▸ **TASK INPUT**

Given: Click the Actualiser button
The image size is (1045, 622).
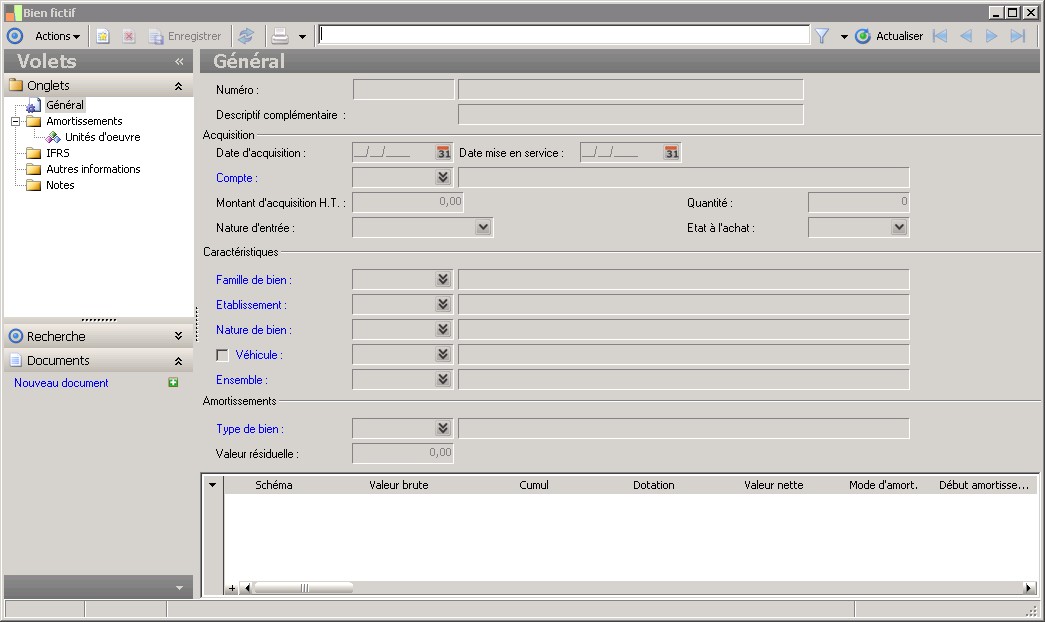Looking at the screenshot, I should coord(890,36).
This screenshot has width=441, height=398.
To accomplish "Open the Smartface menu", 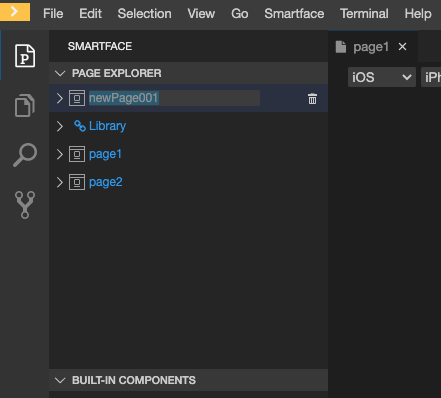I will [294, 14].
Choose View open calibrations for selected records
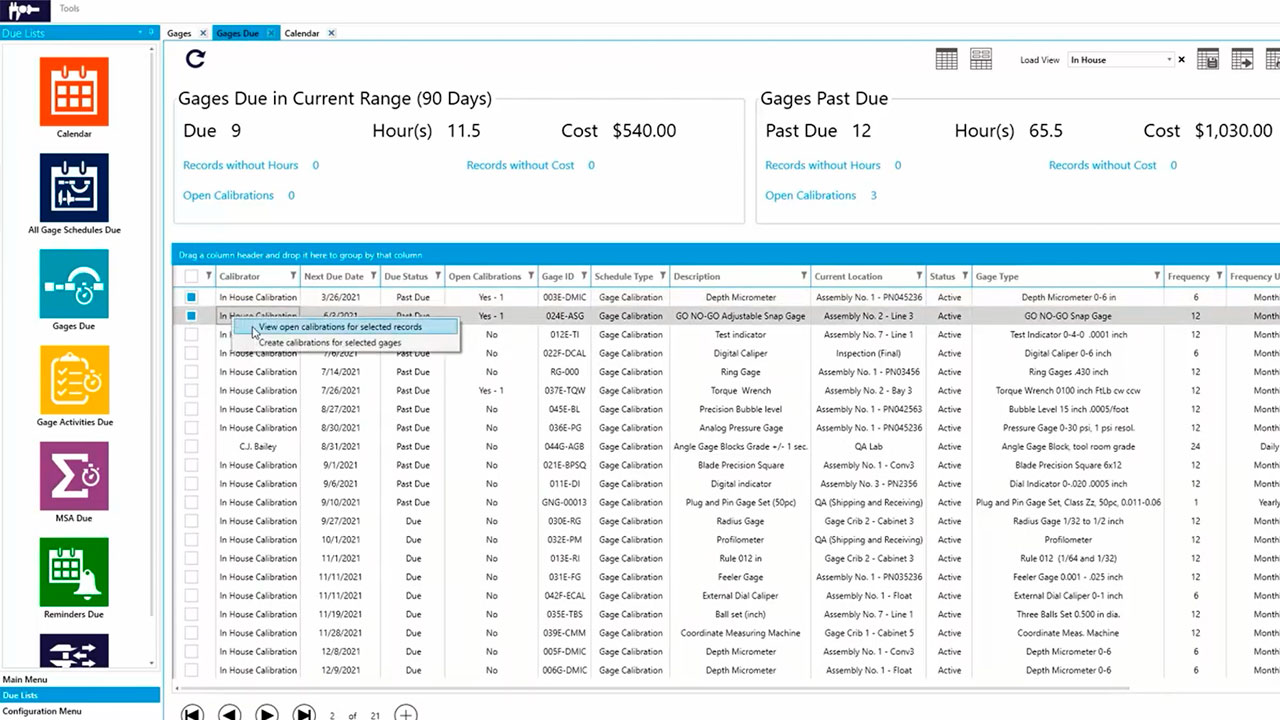The height and width of the screenshot is (720, 1280). [x=340, y=327]
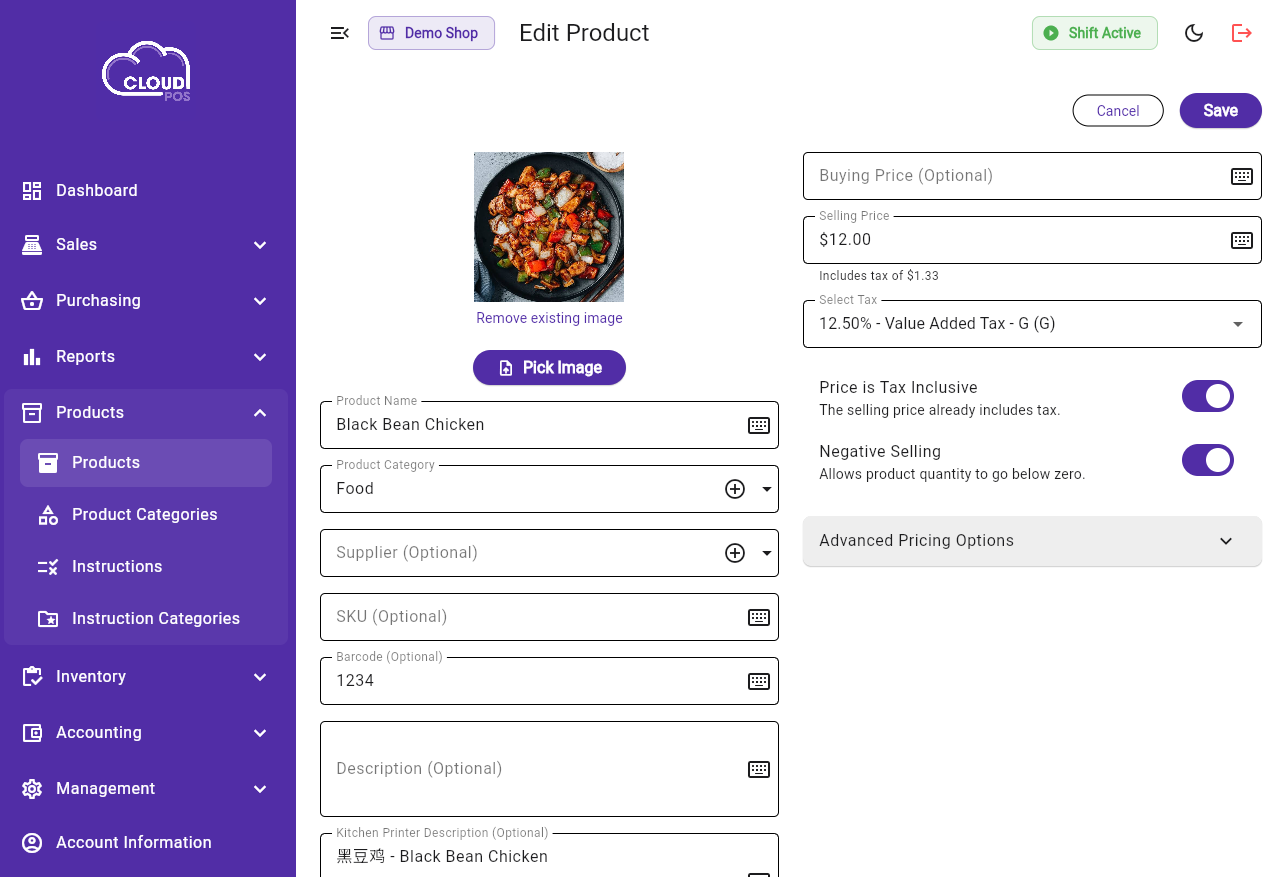
Task: Collapse the sidebar menu icon
Action: [340, 33]
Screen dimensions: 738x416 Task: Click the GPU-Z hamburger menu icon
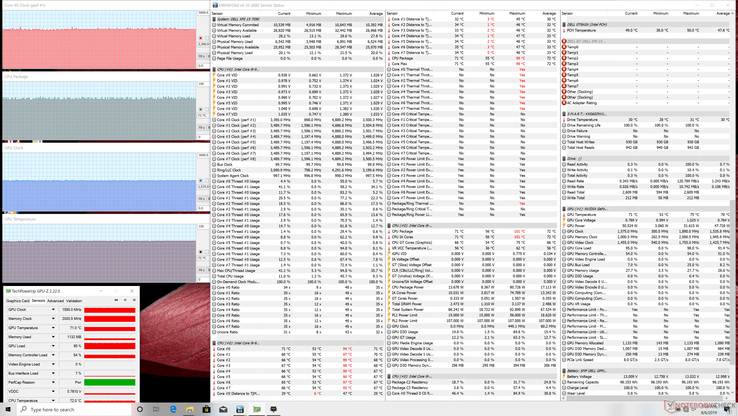click(x=132, y=300)
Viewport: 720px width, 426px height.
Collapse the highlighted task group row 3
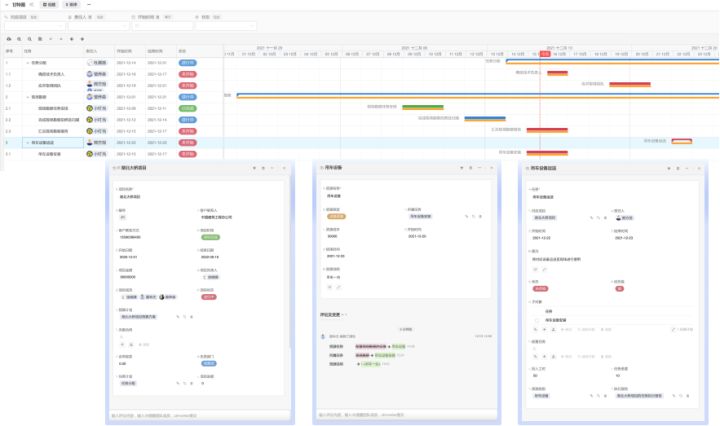click(x=28, y=142)
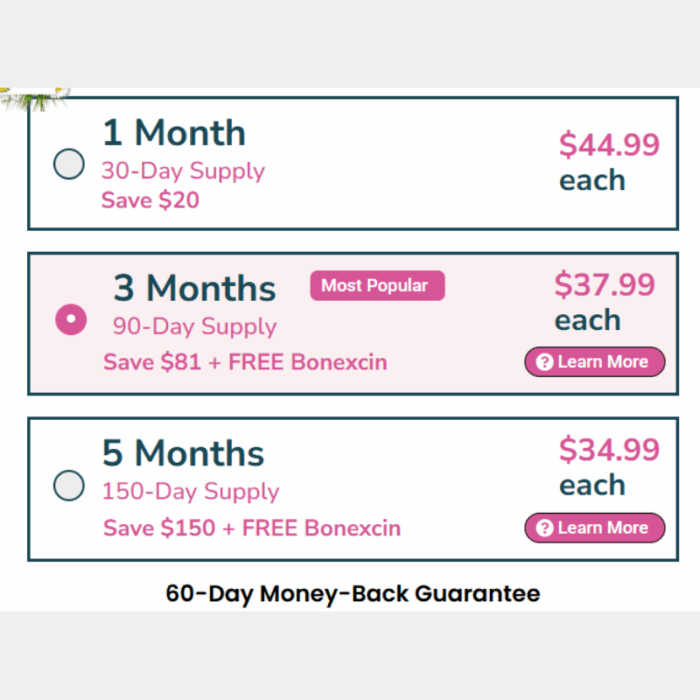Click the 60-Day Money-Back Guarantee text
Image resolution: width=700 pixels, height=700 pixels.
[x=353, y=594]
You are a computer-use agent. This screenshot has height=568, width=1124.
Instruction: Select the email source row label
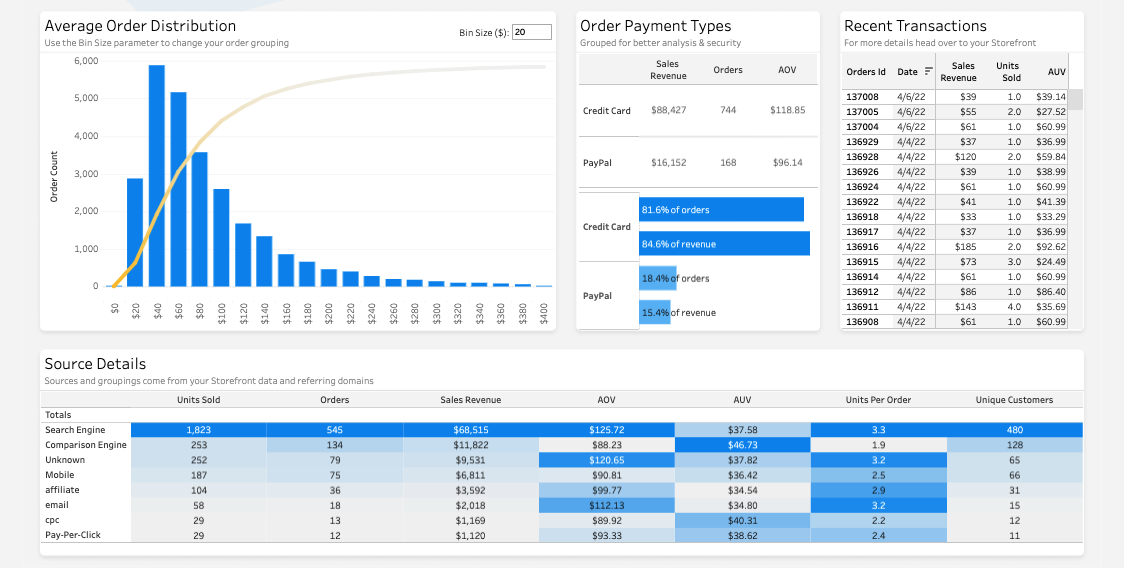[57, 505]
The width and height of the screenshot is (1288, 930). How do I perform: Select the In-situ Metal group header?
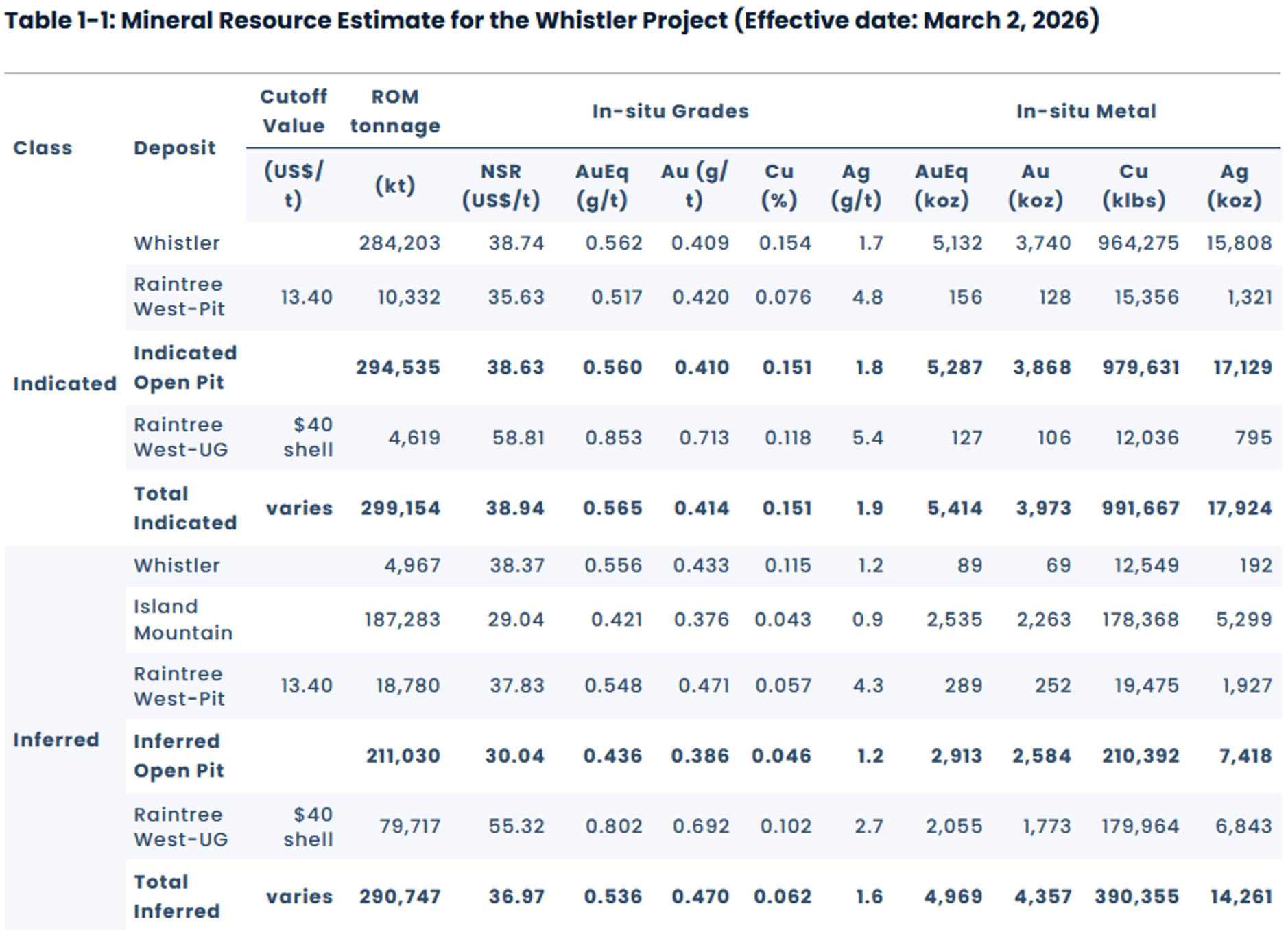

▸ **WORK ORDER**
Search the entries for the string "This" and return each line where it turns up.

▸ **OUTPUT OF THE EXERCISE**
This screenshot has width=441, height=398.
You are a computer-use agent. This screenshot has height=568, width=1124.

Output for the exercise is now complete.